Ainda assim, a votação de 2023 para financiar a Cop City foi quase idêntica à votação de 2021 para o arrendamento (11-4 e 10-4, respectivamente). Do mesmo modo, a prefeita que inicialmente apoiou a Cop City, Keisha Lance Bottoms, foi substituída por Andre Dickens, que tinha anteriormente sinalizado alguma vontade de resistir à polícia. Desde que assumiu o cargo, no entanto, Dickens supervisionou a supressão burocrática do referendo e a brutal repressão policial aos manifestantes.

Não só a mudança de representantes democratas não conseguiu alinhar a cidade com os seus eleitores nesta questão, como também as táticas que os democratas de Atlanta estão usando contra o referendo da Cop City espelham diretamente os ataques republicanos ao voto direto em outros lugares.

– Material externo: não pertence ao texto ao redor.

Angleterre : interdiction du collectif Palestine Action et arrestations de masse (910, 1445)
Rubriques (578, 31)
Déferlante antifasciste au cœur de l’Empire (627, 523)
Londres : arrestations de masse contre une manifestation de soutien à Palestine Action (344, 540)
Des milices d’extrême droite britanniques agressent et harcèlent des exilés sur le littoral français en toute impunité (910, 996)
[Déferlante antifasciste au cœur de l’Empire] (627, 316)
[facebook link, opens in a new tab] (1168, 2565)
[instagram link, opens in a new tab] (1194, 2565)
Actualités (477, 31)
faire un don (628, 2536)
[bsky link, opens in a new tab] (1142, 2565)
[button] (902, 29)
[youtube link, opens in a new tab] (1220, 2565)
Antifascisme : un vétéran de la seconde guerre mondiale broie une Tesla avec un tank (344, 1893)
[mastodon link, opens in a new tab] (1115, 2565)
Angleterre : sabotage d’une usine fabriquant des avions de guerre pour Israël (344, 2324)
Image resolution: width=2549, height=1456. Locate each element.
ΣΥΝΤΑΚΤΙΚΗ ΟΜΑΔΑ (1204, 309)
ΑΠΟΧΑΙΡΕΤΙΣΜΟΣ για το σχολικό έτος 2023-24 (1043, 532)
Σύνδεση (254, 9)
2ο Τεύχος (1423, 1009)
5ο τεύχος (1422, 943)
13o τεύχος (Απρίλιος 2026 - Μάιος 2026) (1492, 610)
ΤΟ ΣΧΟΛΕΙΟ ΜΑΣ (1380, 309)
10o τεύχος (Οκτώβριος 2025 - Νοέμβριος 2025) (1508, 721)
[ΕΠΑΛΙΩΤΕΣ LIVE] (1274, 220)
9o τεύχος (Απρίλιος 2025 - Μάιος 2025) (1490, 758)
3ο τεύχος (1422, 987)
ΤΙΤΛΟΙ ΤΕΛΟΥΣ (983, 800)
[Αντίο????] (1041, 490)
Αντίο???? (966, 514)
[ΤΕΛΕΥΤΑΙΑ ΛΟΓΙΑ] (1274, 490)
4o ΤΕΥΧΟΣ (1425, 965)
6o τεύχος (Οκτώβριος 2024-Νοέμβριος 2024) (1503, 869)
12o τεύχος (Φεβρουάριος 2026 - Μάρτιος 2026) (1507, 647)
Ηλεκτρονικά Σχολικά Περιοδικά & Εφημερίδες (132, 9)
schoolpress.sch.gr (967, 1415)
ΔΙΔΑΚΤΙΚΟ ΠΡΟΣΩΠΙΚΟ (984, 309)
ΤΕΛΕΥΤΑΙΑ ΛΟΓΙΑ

As iniciativas de votação popular e os referendos são os únicos meios de legislação direta em larga escala que temos, e, como tal, constituem um bom termômetro para as instituições democráticas. Quando o partido local no poder se sente desconfortável com as pessoas tendo uma palavra direta na legislação, é uma aposta segura de que esses políticos não estão governando de acordo com os melhores interesses da maioria das pessoas. Isso porque quando os eleitores podem legislar por si próprios, eles tendem a concordar em muitas questões fundamentais.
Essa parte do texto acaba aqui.